-- start of Provided records --

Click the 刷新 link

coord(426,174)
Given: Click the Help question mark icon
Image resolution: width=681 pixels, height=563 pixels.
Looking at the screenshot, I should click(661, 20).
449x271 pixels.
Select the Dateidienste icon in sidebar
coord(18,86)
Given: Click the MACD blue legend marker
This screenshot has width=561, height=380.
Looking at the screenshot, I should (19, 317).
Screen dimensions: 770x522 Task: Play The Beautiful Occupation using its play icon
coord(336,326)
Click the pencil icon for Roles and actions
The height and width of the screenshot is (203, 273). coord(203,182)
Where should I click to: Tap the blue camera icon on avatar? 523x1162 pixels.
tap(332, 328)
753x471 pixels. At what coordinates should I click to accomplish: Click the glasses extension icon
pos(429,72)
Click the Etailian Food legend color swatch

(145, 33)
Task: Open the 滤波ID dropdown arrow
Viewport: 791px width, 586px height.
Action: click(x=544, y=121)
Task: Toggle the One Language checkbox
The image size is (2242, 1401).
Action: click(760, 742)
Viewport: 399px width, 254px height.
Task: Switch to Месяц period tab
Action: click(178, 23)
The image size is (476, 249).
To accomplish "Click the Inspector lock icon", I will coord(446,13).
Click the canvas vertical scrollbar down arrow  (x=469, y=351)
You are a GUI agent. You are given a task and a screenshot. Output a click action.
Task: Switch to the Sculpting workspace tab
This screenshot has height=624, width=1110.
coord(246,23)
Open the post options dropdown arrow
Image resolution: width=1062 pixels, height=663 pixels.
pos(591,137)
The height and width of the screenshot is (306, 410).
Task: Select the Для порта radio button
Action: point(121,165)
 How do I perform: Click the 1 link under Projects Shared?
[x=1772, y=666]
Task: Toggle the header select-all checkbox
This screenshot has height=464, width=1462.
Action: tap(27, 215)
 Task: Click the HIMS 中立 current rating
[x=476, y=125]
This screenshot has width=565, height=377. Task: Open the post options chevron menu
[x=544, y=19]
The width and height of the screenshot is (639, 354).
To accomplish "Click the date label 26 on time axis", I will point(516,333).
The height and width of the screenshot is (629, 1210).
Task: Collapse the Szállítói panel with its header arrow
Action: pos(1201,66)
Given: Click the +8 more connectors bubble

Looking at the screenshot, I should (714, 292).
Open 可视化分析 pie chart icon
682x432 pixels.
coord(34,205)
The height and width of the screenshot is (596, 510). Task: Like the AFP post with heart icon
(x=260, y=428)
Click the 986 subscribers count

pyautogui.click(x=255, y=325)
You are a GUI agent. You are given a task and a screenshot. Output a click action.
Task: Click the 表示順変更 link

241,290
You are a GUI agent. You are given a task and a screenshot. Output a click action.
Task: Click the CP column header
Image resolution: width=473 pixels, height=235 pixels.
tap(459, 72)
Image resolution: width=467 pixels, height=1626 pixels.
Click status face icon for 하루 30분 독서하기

-- end of Provided records --

## Your task
Can you reproduce the entire listing above line for line, with nothing altered or left out?

## Solution for this exercise
Click the 刷新 link

coord(426,174)
Given: Click the Help question mark icon
Image resolution: width=681 pixels, height=563 pixels.
Looking at the screenshot, I should click(661, 20).
449x271 pixels.
Select the Dateidienste icon in sidebar
coord(18,86)
Given: Click the MACD blue legend marker
This screenshot has width=561, height=380.
Looking at the screenshot, I should (19, 317).
Screen dimensions: 770x522 Task: Play The Beautiful Occupation using its play icon
coord(336,326)
Click the pencil icon for Roles and actions
The height and width of the screenshot is (203, 273). coord(203,182)
Where should I click to: Tap the blue camera icon on avatar? 523x1162 pixels.
tap(332, 328)
753x471 pixels. At what coordinates should I click to accomplish: Click the glasses extension icon
pos(429,72)
Click the Etailian Food legend color swatch

(145, 33)
Task: Open the 滤波ID dropdown arrow
Viewport: 791px width, 586px height.
Action: click(x=544, y=121)
Task: Toggle the One Language checkbox
The image size is (2242, 1401).
Action: click(760, 742)
Viewport: 399px width, 254px height.
Task: Switch to Месяц period tab
Action: click(178, 23)
The image size is (476, 249).
To accomplish "Click the Inspector lock icon", I will coord(446,13).
Click the canvas vertical scrollbar down arrow  (x=469, y=351)
You are a GUI agent. You are given a task and a screenshot. Output a click action.
Task: Switch to the Sculpting workspace tab
This screenshot has height=624, width=1110.
coord(246,23)
Open the post options dropdown arrow
Image resolution: width=1062 pixels, height=663 pixels.
pos(591,137)
The height and width of the screenshot is (306, 410).
Task: Select the Для порта radio button
Action: point(121,165)
 How do I perform: Click the 1 link under Projects Shared?
[x=1772, y=666]
Task: Toggle the header select-all checkbox
This screenshot has height=464, width=1462.
Action: tap(27, 215)
 Task: Click the HIMS 中立 current rating
[x=476, y=125]
This screenshot has width=565, height=377. Task: Open the post options chevron menu
[x=544, y=19]
The width and height of the screenshot is (639, 354).
To accomplish "Click the date label 26 on time axis", I will point(516,333).
The height and width of the screenshot is (629, 1210).
Task: Collapse the Szállítói panel with its header arrow
Action: pos(1201,66)
Given: Click the +8 more connectors bubble

Looking at the screenshot, I should (714, 292).
Open 可视化分析 pie chart icon
682x432 pixels.
coord(34,205)
The height and width of the screenshot is (596, 510). Task: Like the AFP post with heart icon
(x=260, y=428)
Click the 986 subscribers count

pyautogui.click(x=255, y=325)
You are a GUI agent. You are given a task and a screenshot. Output a click action.
Task: Click the 表示順変更 link

241,290
You are a GUI agent. You are given a task and a screenshot. Output a click action.
Task: Click the CP column header
Image resolution: width=473 pixels, height=235 pixels.
tap(459, 72)
Image resolution: width=467 pixels, height=1626 pixels.
Click status face icon for 하루 30분 독서하기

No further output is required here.